Their leadership soundly has a far better way of showing their public how their proposed BRT corridor will be enhanced and how development can be attracted to the Michigan Avenue/Grand River Avenue BRT corridor. The Board of ITP/The Rapid apparently has some sort of mental block or deficiency that prevents them from showing readily available and positive BRT-related development and ridership increases in other existing communities including with Cleveland's Healthline BRT, with San Bernadino CA's E Street BRT, with San Francisco's Van Ness Avenue BRT and Oakland CA's East Bay BRT.

CATA is even pushing for a more robust system out of the gate; even using language like "all the bells and whistles". There is MUCH GR can learn from CATA's example of vision and leadership on BRT use even before one piece of equipment is moved to begin the construction of GR's Silverline BRT.
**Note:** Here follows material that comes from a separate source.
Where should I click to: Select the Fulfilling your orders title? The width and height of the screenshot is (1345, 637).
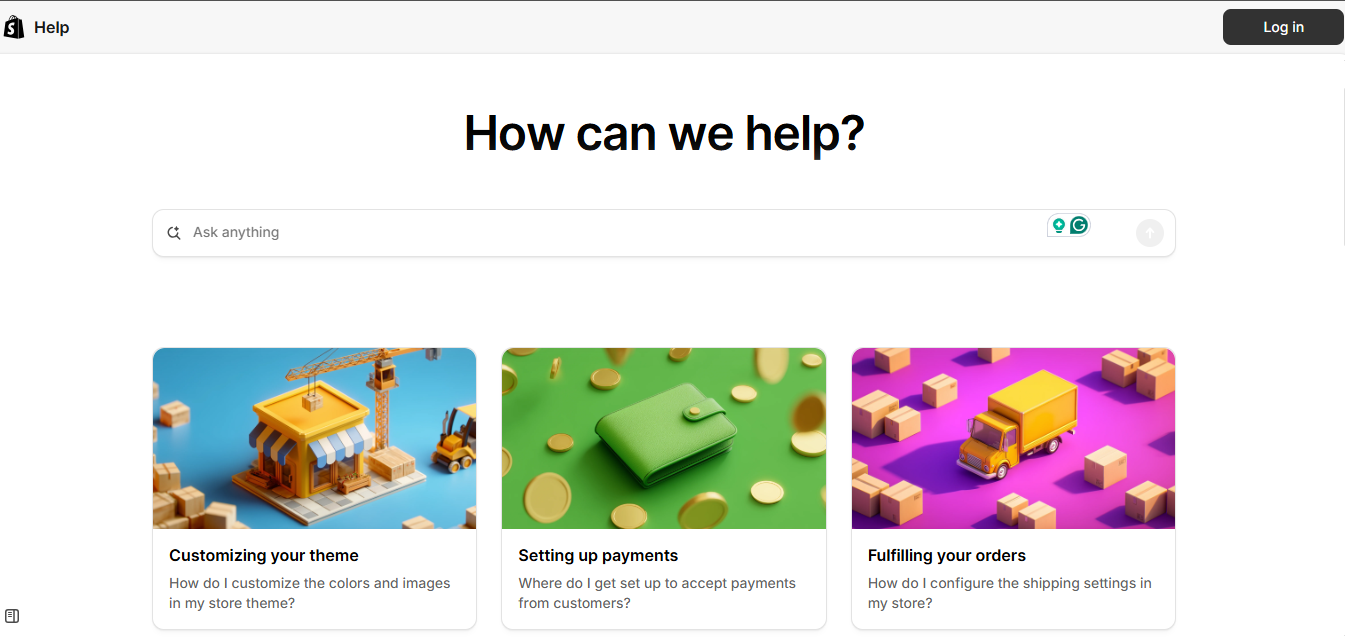(947, 555)
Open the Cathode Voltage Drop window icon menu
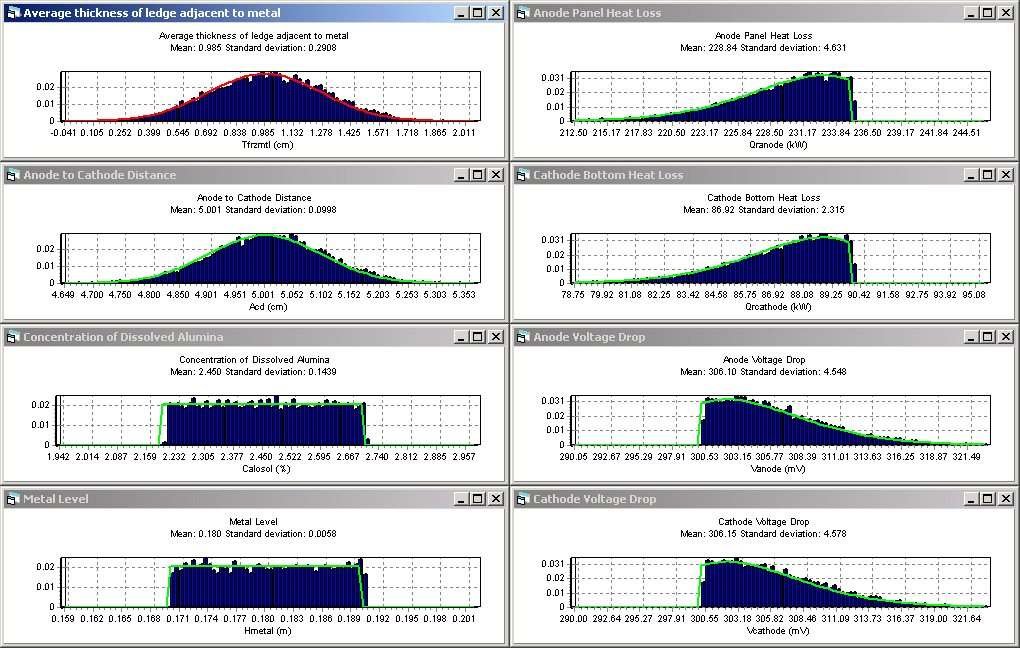The image size is (1020, 648). [x=522, y=499]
Egad, here GR goes AGAIN - actually being development-wise a "young adult" city that at its pivotal moment of transit opportunity is acting development-wise like a "tight-wound insecure little kid that does not inwardly believe in its potential to live up to its GRAND moniker". The Silverline better come with all the bells and whistles too or it will vindicate the transit naysayers by becoming the costly redundancy of ITP Route #1 that it was seen by them as being. Said more plainly: IF THE SILVERLINE DOES NOT BRING IT, METRO GR TRANSIT EXPANSION WILL BE A GLOOMY AND NEARLY PERPENDICULAR PERMANENT UPHILL BATTLE.

We have great opportunity in our hands now. We just need the courage to produce something that minimally has the vision of Lansing. Good grief - WAKE UP GR!!